▸ **Records shown**
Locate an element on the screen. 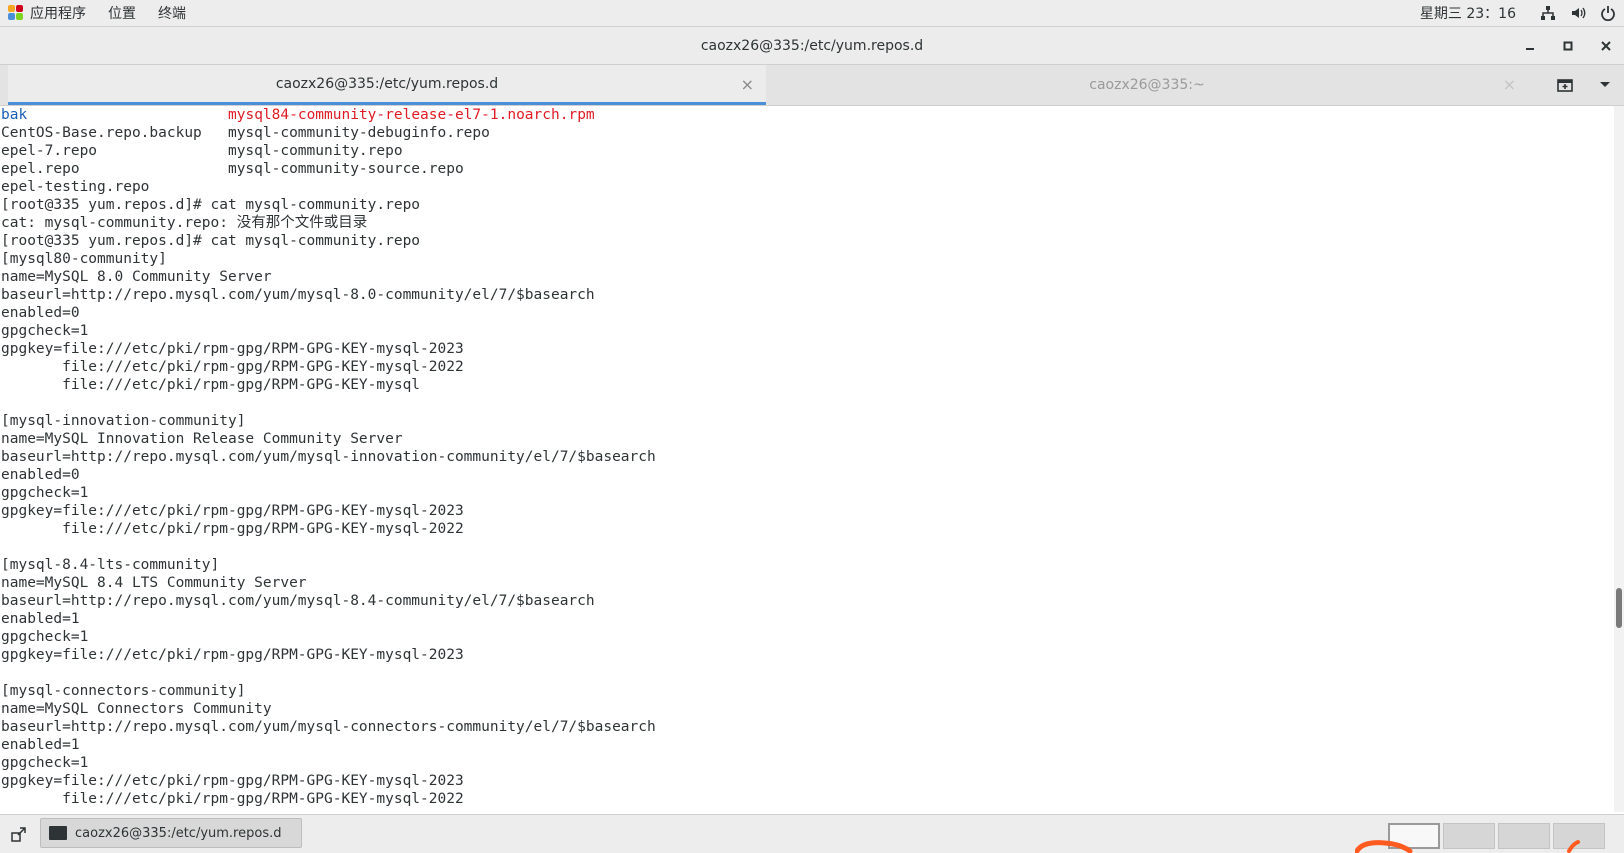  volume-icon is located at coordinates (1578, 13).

---

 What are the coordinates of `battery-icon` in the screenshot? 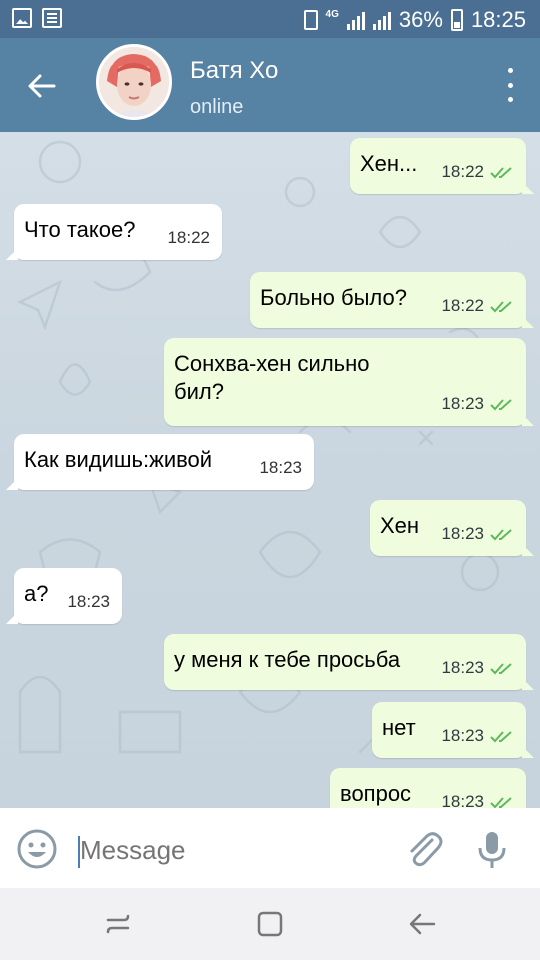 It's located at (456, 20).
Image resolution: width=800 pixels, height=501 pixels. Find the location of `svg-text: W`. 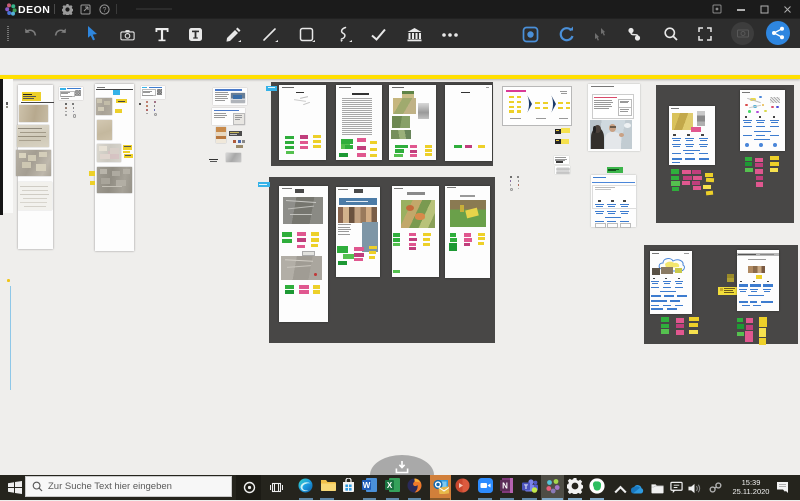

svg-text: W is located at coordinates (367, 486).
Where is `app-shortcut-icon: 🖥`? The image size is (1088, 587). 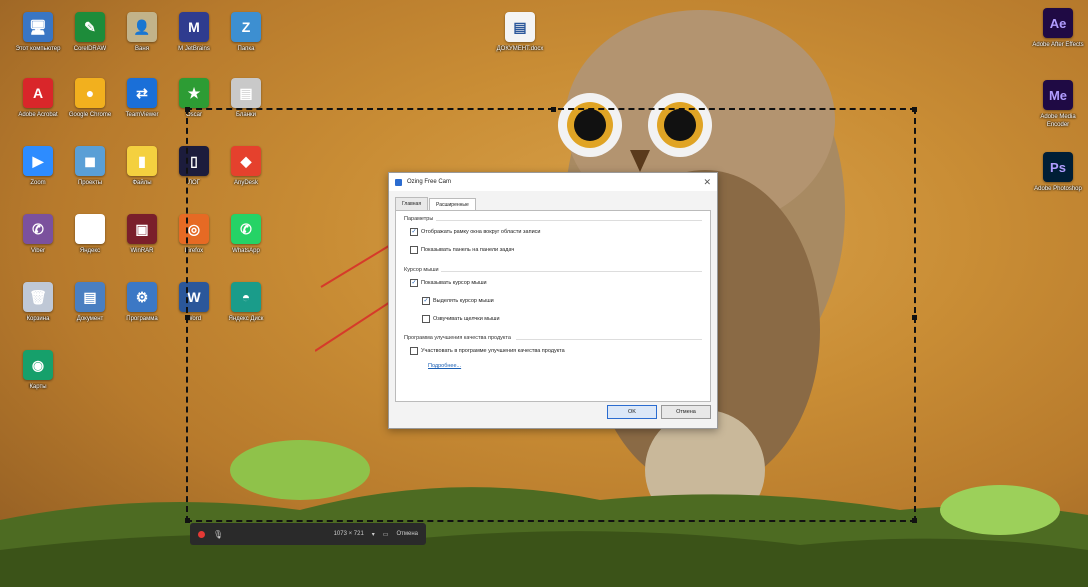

---

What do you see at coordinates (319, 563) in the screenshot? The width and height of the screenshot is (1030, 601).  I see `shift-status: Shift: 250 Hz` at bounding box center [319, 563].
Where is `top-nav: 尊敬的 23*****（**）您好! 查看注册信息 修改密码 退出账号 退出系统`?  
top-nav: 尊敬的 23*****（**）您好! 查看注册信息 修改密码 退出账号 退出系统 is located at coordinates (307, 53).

▸ **Directive**
Could you recast the lines as a Markdown table with the columns Row and Line, beginning at the line that has "Image resolution: width=800" and stopping after the line that has "is (1088, 587).", with both of those lines included? Skip blank lines and leave the pictures out.

▸ **Problem solution**
| Row | Line |
|---|---|
| 1 | Image resolution: width=800 pixels, height=501 pixels. Find the location of `svg-text: W`.  |
| 2 | svg-text: W is located at coordinates (367, 486). |
| 3 | Where is `app-shortcut-icon: 🖥`? The image size is (1088, 587).  |